Hartz-IV-Satz für die Syrer

Über 4.000 Menschen spenden inzwischen regelmäßig Beträge ab zehn Euro im Monat an den Verein, monatlich kommen so über 100.000 Euro zusammen. Davon zahlt der Verein das Leben der Syrer in Berlin, also das, was dem Hartz-IV-Satz entspricht, plus Miete für eine Wohnung, durchschnittlich rund 600 Euro monatlich für einen Erwachsenen. Weitere 150 Menschen haben dafür gegenüber dem Land Berlin gebürgt. Eine davon ist eine junge Berliner Rechtsanwältin. Zusammen mit ihrem Mann ist auch sie an diesem Abend am Flughafen:
"Weil wir gerne die Brüder kennenlernen wollen, wir haben zu Zoya schon länger Kontakt, zum Glück zahlt der Verein ja zu und sagt, so wollen sie für den oder den bürgen. Weil ich glaube, ich könnte nicht selber aussuchen, für wen ich denn bürgen würde, das macht der Verein. Und so habe ich Zoya dann kennengelernt, und ich habe für einen ihrer Brüder gebürgt."
Das bedeutet, dass sie fünf Jahre lang zahlen müsste, wenn der Verein Flüchtlingspaten für den Unterhalt und die Wohnung der ins Land geholten Syrer nicht mehr aufkommen kann. Angst davor hat sie nicht:
"Nö, wir haben das durchgerechnet. Meine Familie steht da hinter mir und wir haben das durchgerechnet, dass wir das dann irgendwie hinkriegen würden, wenn wirklich der Verein ausfällt. Und jetzt ist es ja auch auf fünf Jahre befristet, also ich finde das ist jetzt überhaupt kein Risiko mehr."
Knapp 200 Syrer hat der Verein auf diese Weise bereits nach Berlin geholt. Nur noch in Hamburg, Schleswig-Holstein, Brandenburg und Thüringen ist Vergleichbares möglich. Die meisten anderen Bundesländer haben ihre vor knapp vier Jahren eingerichteten Landesaufnahmeprogramme inzwischen wieder eingestellt. Der Grund war ein Streit zwischen einigen Bundesländern und dem Bundesinnenminister. Der Minister war der Meinung, dass eine einmal abgegebene Verpflichtungserklärung dauerhaft gilt, die Bundesländer waren der Ansicht, dass die Bürgschaft mit Asylanerkennung endet. Eine Fehlinformation für die Bürgen, sagt Martin Keune. Er habe über die Situation in Berlin von Anfang an Bescheid gewusst:
"Wir haben uns immer darauf eingestellt, dass wir unbefristet für die Leute haften und jetzt wissen wir, dass es fünf Jahre sind, weil das im Integrationsgesetz im Sommer letztes Jahr auf fünf Jahre befristet worden ist."
Zwischen 15 und 20 Anfragen von Syrern in Berlin bekommt der Verein jeden Tag. Geholt werden kann nur, wer bereits einen Angehörigen hat, der länger als ein Jahr in Berlin lebt. Auswählen muss der Verein, hauptsächlich geht es darum, wer in Syrien akut gefährdet ist. Christina Bausch, inzwischen über 70, hat gleich eine ganz Familie nach Deutschland geholt, kümmert sich um Wohnung, Arbeit und Alltägliches, zahlt und bürgt für die Syrer:
"Es ist Krieg da. Ich kenne Krieg. Irgendwie habe ich gedacht, es kann nicht sein, dass wir zufrieden sind, dass unserer Eltern mal im Widerstand waren, also man muss irgendwas selber machen. Also das ist auch ein Risiko. Aber ich habe mir einfach gedacht, die werden auf eigene Beine kommen wollen."

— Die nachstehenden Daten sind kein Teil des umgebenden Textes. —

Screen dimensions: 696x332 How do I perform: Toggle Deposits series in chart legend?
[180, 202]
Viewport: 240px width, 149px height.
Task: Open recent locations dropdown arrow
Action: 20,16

Eine Wohnung zu finden ist eine Riesenherausforderung

Anas und Hussein mit Sicherheit, meint zumindest deren Schwester. Sie selbst ist seit 2012 in Berlin und schreibt zur Zeit an ihrer Doktorarbeit in Architektur. Auch ihre Brüder würden hier schnell auf eigenen Füßen stehen wollen:
"Integrationsphase erstmal, dann Deutsch lernen, vielleicht der Bruder wollte gerne was studieren, der andere wollte nur ein paar Prüfungen machen, damit er als Zahnarzt hier arbeiten könnte, sie bezahlen Steuern später. Aber ich glaube sie sind auch eine gute Investition für Deutschland…"
Zunächst investiert allerdings der Verein in die beiden Syrer. Besorgt eine Wohnung, was in Berlin eine Riesenherausforderung ist, hilft bei der Anerkennung des Zahnmedizin-Abschlusses für den einen und beim Studienplatz für den anderen, kümmert sich, wenn es Probleme gibt, auch psychische. Die gibt es häufig, wenn Menschen ihre Heimat verlassen, um hier neu anzufangen. Jetzt endlich kommen die beiden Brüder vom Gate – erst einmal glücklich. Das ganze bisherige Leben in einem mittelgroßen Rollkoffer.
"I can't believe it. I have no words. I'm so happy, I thank you so much for having us. I'm just happy."